L’intégration le plus souvent par des API REST font entrer les outils d’Intelligence artificielle dans l’interaction.
Comment fonctionne la plate-forme Oracle avec l'IA.
Un robot qui parle ou qui écrit ?
Pour beaucoup, les outils d’Intelligence artificielle présents sur le marché sont des outils génériques assez classiques. Il y a eu peu de nouveau produit en algorithmie depuis longtemps. Il faut donc se demander si l’outil est issu d’un développement spécifique ou s’il est le résultat de l’adaptation d’un algorithme open source. Selon Michael Wielgowolski, la partie Chatbot soulève des questions très spécifiques. Beaucoup d’entreprises préfèrent développer leur propre robot comme sur le Microsoft Bot Framework ou chez des éditeurs spécialisés comme Botfuel ou Konverso suivant que les clients souhaitent avoir un robot qui parle ou qui écrit. Le robot est désormais au centre des interactions et répond à des problématiques plus complexes qu’auparavant du fait de sa connexion avec les logiciels d’Intelligence artificielle. Il est évident que le chatbot va dépasser le simple côté conversationnel dans les mois ou années à venir. Plus que la voix qui est déjà une réalité, les bots perçoivent maintenant la gestuelle. L’interaction va donc être multiforme dans le futur. Un salarié pourra ainsi simplement effectuer un geste sur un chantier ou un entrepôt mimant une activité pour que le bot lui réponde et lui explique soit comment effectuer la tâche soit où trouver les outils pour l’effectuer. Ce type de robot est déjà en action sur un chantier comme nous l’a indiqué Michael Wielgowolski.
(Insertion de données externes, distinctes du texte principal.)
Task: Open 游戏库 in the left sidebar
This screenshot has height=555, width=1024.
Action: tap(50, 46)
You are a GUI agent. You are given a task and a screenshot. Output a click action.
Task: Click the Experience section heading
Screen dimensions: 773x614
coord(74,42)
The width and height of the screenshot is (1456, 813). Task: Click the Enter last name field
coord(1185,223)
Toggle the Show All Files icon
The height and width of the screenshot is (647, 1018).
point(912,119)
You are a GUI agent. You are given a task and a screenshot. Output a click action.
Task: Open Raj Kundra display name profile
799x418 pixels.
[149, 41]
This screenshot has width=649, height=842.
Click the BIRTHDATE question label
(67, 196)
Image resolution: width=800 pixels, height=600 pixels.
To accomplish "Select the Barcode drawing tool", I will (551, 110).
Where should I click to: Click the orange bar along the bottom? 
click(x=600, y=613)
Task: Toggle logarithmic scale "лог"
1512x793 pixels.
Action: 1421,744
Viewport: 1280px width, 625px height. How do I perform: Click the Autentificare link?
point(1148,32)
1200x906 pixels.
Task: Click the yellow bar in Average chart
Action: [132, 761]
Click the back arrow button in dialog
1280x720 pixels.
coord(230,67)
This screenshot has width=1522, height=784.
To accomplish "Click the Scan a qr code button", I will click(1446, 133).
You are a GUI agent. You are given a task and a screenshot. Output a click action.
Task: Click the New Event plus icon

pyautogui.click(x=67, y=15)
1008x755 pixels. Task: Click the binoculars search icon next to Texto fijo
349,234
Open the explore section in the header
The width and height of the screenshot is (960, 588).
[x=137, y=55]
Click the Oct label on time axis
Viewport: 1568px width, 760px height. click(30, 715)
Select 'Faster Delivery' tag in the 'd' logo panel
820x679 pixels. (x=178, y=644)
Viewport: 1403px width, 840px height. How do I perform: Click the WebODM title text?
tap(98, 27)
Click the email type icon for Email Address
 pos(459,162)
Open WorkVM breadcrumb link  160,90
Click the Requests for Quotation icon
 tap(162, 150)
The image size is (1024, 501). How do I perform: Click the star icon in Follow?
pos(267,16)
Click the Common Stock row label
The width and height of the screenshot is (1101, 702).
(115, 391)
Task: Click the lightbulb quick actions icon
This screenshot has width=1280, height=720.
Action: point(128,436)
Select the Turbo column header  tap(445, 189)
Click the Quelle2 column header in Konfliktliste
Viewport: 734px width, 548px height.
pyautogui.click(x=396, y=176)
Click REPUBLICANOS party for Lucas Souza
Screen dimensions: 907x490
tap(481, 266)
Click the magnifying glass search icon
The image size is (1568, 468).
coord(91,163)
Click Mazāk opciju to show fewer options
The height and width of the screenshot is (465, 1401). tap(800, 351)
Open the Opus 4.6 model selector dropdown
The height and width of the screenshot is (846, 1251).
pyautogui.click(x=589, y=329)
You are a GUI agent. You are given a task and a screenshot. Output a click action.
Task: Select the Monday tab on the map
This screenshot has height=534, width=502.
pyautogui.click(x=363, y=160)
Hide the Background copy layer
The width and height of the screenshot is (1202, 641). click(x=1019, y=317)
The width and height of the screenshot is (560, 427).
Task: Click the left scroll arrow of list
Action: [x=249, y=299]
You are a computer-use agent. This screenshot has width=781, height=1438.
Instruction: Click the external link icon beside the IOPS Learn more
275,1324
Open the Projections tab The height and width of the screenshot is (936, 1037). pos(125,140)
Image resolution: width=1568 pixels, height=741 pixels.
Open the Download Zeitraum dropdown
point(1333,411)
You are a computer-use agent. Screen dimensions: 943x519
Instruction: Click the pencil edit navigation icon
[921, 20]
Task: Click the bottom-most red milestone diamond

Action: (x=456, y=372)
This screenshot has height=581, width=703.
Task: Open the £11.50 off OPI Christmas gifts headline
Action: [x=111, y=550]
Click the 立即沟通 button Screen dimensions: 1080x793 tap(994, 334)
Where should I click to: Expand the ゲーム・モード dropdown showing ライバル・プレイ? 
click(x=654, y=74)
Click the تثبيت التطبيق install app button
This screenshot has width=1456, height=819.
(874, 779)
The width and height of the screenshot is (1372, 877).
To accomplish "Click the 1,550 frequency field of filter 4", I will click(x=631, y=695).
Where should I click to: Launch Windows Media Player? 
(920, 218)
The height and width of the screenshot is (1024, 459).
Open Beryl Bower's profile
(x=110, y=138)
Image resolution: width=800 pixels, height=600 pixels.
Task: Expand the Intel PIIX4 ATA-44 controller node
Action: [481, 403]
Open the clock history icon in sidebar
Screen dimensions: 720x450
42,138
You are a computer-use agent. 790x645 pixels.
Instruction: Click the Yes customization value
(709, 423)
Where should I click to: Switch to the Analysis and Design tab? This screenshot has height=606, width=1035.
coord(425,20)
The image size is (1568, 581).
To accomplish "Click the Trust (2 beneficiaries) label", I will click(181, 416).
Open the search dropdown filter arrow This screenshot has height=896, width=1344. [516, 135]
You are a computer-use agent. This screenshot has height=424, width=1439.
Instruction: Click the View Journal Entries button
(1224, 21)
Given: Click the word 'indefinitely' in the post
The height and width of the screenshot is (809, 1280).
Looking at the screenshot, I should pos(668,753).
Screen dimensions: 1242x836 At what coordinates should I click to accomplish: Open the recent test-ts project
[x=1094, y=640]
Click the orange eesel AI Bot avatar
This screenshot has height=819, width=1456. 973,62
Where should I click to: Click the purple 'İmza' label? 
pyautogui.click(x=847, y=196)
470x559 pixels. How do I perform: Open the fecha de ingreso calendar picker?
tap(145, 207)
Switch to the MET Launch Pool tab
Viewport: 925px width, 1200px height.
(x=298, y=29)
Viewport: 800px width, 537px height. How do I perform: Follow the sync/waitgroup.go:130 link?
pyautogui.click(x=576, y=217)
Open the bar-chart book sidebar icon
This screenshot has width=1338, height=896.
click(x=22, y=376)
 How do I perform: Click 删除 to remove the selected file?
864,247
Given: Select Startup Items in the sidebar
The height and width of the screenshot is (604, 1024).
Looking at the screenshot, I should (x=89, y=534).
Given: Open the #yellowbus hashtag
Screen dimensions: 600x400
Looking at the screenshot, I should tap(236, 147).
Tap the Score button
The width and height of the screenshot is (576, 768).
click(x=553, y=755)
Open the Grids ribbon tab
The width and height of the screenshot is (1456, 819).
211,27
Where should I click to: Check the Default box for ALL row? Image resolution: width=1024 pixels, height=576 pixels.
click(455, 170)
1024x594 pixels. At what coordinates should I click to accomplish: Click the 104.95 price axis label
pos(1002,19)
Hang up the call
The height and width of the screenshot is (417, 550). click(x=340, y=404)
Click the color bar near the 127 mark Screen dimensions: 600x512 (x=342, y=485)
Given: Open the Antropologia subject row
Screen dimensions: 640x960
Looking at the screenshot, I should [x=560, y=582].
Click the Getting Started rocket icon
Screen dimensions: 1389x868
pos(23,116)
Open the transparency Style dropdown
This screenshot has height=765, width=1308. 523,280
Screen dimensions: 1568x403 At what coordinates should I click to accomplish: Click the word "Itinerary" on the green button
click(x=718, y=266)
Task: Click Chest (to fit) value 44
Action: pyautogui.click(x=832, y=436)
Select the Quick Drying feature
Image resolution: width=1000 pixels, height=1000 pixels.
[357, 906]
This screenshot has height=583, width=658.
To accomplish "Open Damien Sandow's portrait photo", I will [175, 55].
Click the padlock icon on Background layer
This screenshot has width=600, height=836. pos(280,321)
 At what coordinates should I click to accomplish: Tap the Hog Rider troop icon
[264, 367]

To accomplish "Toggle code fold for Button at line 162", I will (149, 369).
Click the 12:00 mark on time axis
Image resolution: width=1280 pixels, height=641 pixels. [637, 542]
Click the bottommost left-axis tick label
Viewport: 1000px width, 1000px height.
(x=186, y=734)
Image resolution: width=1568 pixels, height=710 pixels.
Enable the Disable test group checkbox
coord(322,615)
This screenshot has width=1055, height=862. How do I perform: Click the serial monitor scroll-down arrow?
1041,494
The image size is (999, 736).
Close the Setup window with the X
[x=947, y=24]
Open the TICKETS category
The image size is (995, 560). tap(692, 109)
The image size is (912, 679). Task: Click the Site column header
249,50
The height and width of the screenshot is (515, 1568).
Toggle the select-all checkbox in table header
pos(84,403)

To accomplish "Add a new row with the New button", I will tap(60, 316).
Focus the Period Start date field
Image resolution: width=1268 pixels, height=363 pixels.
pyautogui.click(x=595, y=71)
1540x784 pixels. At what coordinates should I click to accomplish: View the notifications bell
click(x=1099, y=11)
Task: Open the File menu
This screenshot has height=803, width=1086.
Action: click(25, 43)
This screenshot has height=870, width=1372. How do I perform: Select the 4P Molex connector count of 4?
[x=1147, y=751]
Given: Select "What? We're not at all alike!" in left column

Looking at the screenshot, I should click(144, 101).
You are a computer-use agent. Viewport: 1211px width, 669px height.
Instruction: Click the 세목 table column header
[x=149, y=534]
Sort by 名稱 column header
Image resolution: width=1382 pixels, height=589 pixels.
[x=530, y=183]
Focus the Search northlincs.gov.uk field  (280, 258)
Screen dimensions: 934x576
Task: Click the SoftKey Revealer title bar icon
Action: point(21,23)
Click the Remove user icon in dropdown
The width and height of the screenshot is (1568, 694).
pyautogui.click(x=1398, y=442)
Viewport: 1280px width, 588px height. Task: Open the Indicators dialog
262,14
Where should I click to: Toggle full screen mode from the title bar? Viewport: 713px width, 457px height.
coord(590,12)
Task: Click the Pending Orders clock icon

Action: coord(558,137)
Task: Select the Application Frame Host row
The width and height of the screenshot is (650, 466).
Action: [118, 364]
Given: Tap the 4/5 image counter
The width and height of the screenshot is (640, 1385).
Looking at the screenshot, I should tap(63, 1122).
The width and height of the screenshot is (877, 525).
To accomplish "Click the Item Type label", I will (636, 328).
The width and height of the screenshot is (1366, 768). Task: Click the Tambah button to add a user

Dernier avantage perçu par les experts d’Umanis, l’Intelligence artificielle se reliant aux différentes sources de données permet de casser les silos existants sur les outils analytiques. Et d’apporter la bonne réponse au bon endroit, au bon moment, sans remettre en cause l’existant qu’il soit dans un entrepôt de données, un data lake, des outils de visualisation ou des systèmes de dashboards corporate, tout en poussant l’innovation dans les services ou les applications habituelles de gestion de la relation client, l’ERP ou les logiciels de gestion des ressources humaines.
Pierre-Alexandre Sammarcelli, manager des services de consulting sur l’expérience client chez Oracle.
Onze milliards de cookies
Autre constatation des différents experts interrogés, les entreprises ne savent pas trop bien quoi faire avec les outils d’Intelligence artificielle. Si la maturité est plus forte qu’il y a deux ans, le mouvement est lent. Selon Philippe Harel, 20 % des entreprises qui ont contacté Umanis se sont lancées dans des projets d’IA… pour faire de l’IA : 40 % ont besoin d’ateliers afin de préciser les buts du projet. Pour éviter cet écueil, des éditeurs du marché ont pris une autre approche en infusant de l’Intelligence artificielle sur l’ensemble de leur plateforme. Oracle ou Salesforce.com, avec Einstein, en sont deux exemples. L’usage est alors très construit et les utilisateurs finaux intègrent ces fonctions par des outils de type Low code/No code dans leurs application habituelles. Pierre-Alexandre Sammarcelli, manager des services de consulting sur l’expérience client chez Oracle, observe que les gens ne savent pas « l’incroyable volume de données que nous avons ou ce que nous possédons sur le marché. Nous avons plus de 11 milliards de cookies, un élément essentiel pour tous les sites de distribution e-commerce ou les distributeurs ».
Le deuxième axe de l’industrie logicielle dans ses usages de l’IA est de se l’appliquer sur ses propres produits pour fournir de meilleurs services. Oracle l’utilise pour ses logiciels dans le Cloud, qui fonctionnent de manière quasi autonome en s’autoréparant et en éliminant les couches d’administration superflu(es. ❍
(1) Lire l’article « Développez vos premiers chatbots », paru dans L’Informaticien n° 164.